** start DATA PROVIDED **
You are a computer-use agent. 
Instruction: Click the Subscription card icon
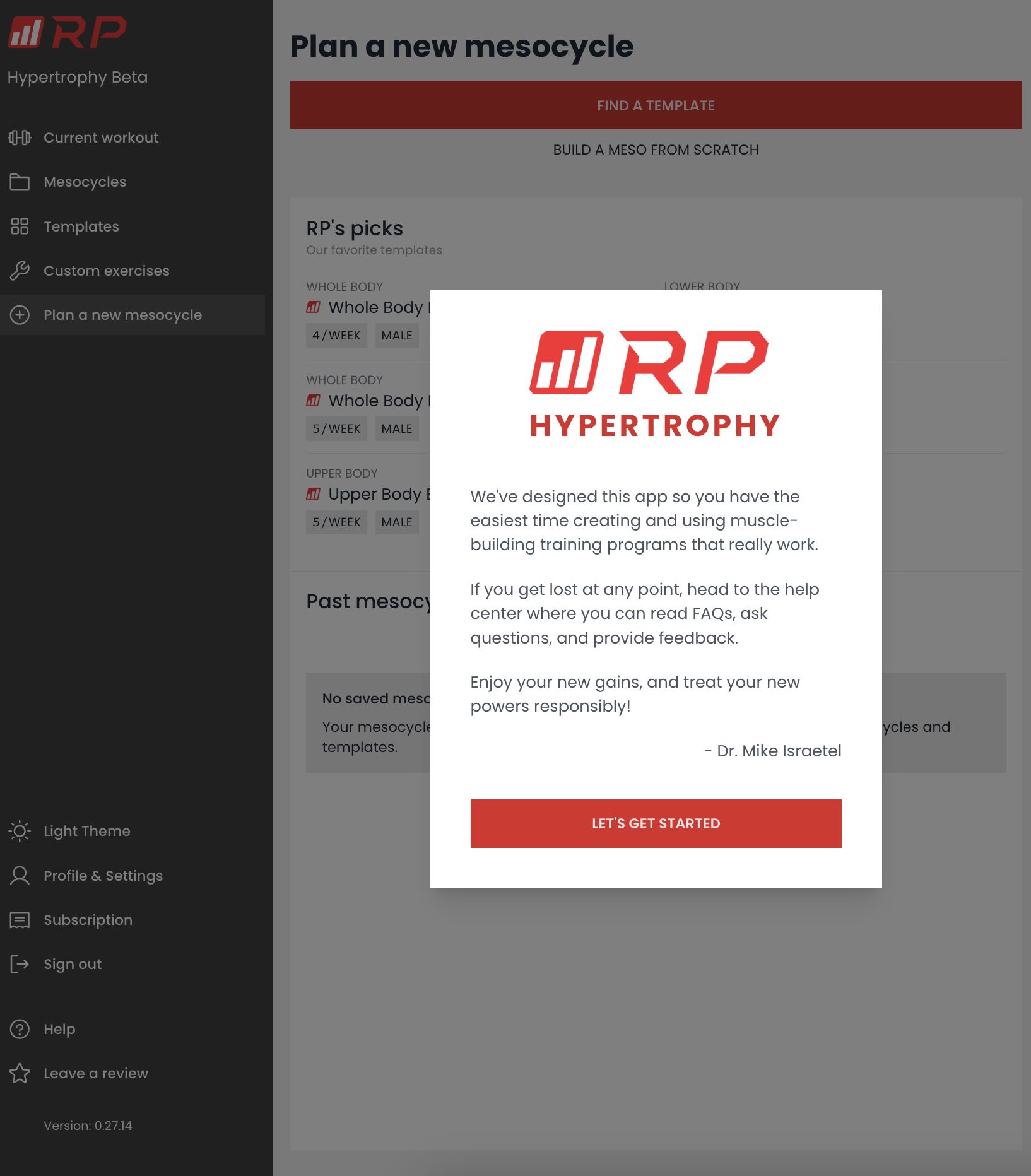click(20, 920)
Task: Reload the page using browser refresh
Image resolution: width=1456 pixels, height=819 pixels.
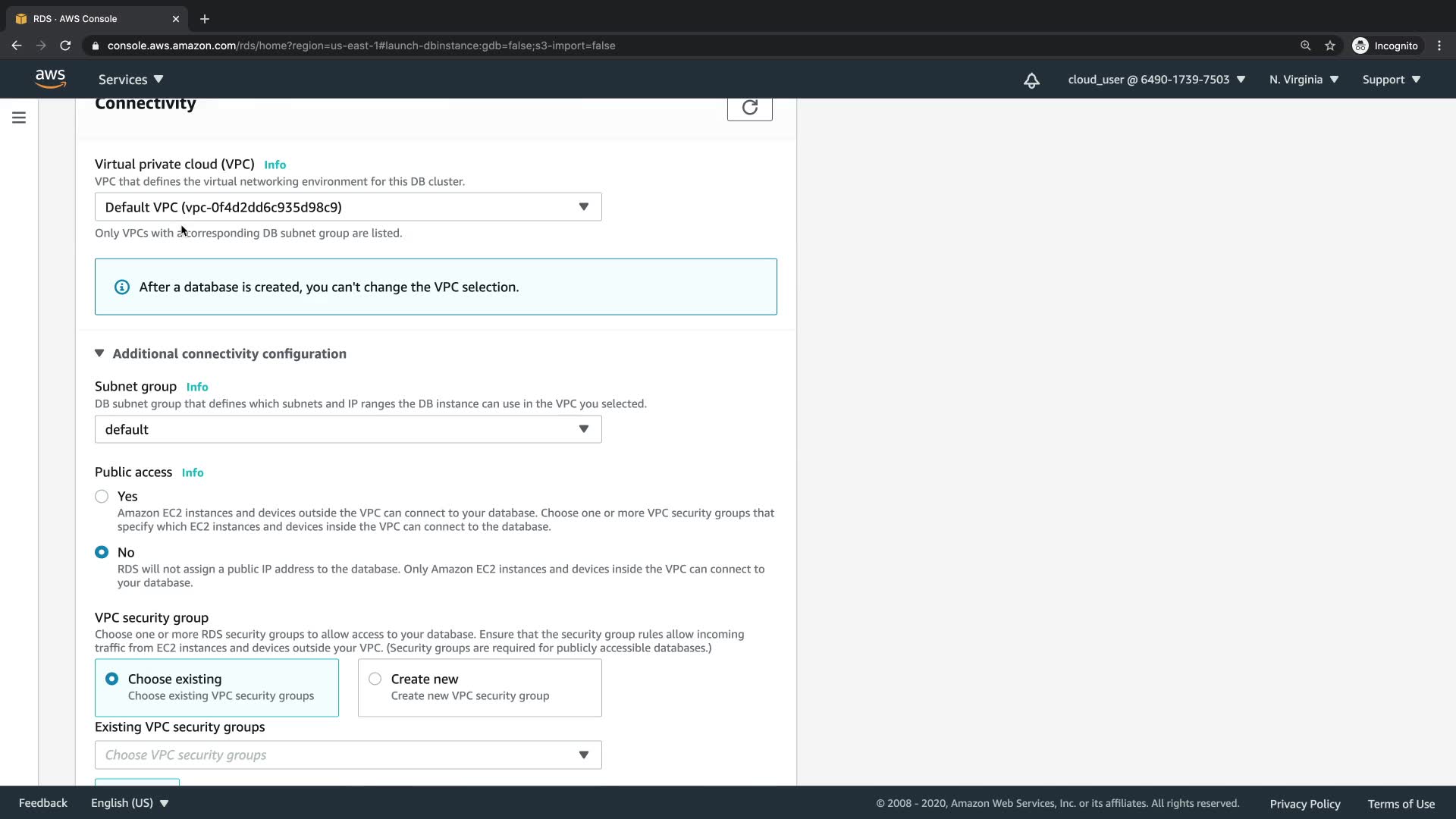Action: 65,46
** end DATA PROVIDED **
• **TASK DESCRIPTION**
Rescale the data starting at the line that contains "Task: Reload the page using browser refresh" and continuing through the end of the data. Reproduce each of those lines with all other text and numbers unchanged, but multiply the coordinates given as answers by 1.85 and round them to whole numbers, rounding halves up. Leave the pictures out of your answer.

• **ANSWER TO THIS EXERCISE**
Task: Reload the page using browser refresh
Image resolution: width=1456 pixels, height=819 pixels.
Action: 120,85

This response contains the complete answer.